Morning lovies, this morning, I took another yoga class, and this one really focused on the word surrender, something your mamma does not do well. When you are always trying to fight and resist, surrendering is almost impossible. And so, I set it as my intention for the morning and really focused what it would mean to surrender to the rest of my year.

It would mean that I just lean into the hard. I start to get excited about the new. I get sad about the loss of a part of me, I get upset that I am saying goodbye to 20 years of something I worked so hard to build, something I believe in so very much. It means that I surrender my body to the stress and I surrender my bones to the tired. It means I go to bed when I am exhausted. It means I surrender to when I can't sleep. It means I surrender to when you two fighting brings me an annoyance that is so irritating that I can't function. It means I surrender to the chaos the next 4+ months will be, because they just will. Resist all I want, they just will.

It means I also surrender to the plans of my future. It means I surrender to the building of what is to come. It means I get to dream and hope and map out how different things will be for me. It means I get to surrender to you planning too...how different our summer will be, how different our time will be.

It means I surrender to a lot of what I thought I was, what I thought I needed to define me and I just am. I come out as something new, something completely new. It means I surrender to the times I make big mistakes, like being obedient when I should be strong-minded. It means I surrender to the times that my interactions haunt me, they should, it's how I learn. It means that I surrender to the feelings of blue, because the next four months will be filled with so much change, so much going on, so much I have to do, so much of what I need to keep doing, and I surrender to the madness of it all.
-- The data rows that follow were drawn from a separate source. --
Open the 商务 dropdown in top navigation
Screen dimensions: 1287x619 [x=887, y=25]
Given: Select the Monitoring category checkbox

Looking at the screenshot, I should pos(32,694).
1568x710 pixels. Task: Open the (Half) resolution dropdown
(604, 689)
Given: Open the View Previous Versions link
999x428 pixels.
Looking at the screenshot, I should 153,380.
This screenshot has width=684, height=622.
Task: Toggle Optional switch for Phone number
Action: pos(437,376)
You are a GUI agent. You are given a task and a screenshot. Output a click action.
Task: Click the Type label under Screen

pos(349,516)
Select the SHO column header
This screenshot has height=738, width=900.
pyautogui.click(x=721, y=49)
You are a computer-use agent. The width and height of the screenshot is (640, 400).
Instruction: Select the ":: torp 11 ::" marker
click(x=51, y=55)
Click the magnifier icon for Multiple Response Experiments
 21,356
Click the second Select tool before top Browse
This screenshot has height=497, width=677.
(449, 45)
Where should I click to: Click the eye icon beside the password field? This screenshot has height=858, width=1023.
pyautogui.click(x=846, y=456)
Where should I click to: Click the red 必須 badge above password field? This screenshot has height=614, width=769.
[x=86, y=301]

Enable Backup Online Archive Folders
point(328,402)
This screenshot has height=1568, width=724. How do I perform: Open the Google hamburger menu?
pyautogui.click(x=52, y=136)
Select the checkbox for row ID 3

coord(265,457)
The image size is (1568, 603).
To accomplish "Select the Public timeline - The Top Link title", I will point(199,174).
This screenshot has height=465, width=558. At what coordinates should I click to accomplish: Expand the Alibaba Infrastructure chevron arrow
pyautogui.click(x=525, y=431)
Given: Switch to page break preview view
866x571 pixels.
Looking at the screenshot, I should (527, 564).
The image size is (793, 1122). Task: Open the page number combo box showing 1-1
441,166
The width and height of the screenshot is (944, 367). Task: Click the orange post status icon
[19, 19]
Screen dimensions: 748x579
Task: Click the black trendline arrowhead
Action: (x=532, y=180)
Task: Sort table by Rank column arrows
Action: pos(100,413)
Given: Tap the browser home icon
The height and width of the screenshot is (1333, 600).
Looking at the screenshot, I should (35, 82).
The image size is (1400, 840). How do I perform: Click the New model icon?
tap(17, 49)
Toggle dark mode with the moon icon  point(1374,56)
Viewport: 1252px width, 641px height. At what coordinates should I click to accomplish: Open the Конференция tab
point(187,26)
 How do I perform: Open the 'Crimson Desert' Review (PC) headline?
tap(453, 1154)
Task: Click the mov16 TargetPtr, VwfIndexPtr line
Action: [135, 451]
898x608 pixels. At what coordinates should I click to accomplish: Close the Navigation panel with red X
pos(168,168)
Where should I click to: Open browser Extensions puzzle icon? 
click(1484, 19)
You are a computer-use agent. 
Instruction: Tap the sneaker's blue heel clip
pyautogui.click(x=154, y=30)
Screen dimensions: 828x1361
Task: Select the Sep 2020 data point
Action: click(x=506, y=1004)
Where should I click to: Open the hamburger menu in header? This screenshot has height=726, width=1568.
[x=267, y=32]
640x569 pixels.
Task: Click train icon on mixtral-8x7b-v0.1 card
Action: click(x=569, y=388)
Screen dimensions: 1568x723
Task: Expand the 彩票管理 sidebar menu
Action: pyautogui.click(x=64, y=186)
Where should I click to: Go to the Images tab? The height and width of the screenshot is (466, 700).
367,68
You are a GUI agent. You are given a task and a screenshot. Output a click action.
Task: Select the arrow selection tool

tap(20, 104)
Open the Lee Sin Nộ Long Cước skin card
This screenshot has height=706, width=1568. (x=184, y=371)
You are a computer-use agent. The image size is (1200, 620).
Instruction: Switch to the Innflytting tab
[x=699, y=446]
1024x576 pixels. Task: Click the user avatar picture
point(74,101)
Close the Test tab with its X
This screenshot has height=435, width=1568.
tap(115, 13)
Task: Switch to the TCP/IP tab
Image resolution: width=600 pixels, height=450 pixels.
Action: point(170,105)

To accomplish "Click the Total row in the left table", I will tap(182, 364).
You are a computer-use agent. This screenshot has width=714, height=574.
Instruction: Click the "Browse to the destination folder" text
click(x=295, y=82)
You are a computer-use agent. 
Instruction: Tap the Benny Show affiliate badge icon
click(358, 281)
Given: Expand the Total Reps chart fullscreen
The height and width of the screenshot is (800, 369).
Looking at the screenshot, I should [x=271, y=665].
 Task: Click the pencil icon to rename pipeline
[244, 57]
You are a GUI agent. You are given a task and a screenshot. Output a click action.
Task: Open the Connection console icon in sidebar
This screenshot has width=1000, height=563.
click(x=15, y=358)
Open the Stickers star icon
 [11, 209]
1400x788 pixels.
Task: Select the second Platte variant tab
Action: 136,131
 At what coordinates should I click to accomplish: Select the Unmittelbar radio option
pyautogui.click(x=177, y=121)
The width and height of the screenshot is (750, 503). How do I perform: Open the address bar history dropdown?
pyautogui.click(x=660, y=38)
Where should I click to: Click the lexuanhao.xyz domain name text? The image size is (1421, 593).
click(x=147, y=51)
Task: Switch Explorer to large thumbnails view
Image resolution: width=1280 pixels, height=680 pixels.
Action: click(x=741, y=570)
It means when I am in class, I surrender to that time...just me and my breath and I remember to exhale. I remember to melt into the floor, not just on it, but into it. It means I am grounded in my feet and from my root, I will rise.

It means when my feet hit the pavement I surrender to the different breath I have to find in order to find my rhythm in that day's run. It means as I start what might be my last half marathon training, I realize I can do hard things. And hanging up my training shoes is not giving up, it's finding a new me, putting aside the hard and finding what else I can do.

It means when I am taking a bath, I have to surrender to the warm water on me, I have to settle into the bath, close my eyes for just five minutes and be. And then it means I leave the full day right there in the tub and wash it down. It means I have to physically watch as it throws itself down the drain, today is behind me, honestly washed away.

It means during our reading dates, I surrender myself to our family time, to our connection, to what is important. It means when you ask for me to read to you, I put whatever I am working on down to be with you, you won't call for me much longer. It means when you want little guys I joyfully say, of course. It means when you fold into me, I allow you to and I rub your back and tell you how much you still look like the baby girl I brought home.

It means I surrender to what is coming. I have called for it and we are all ready.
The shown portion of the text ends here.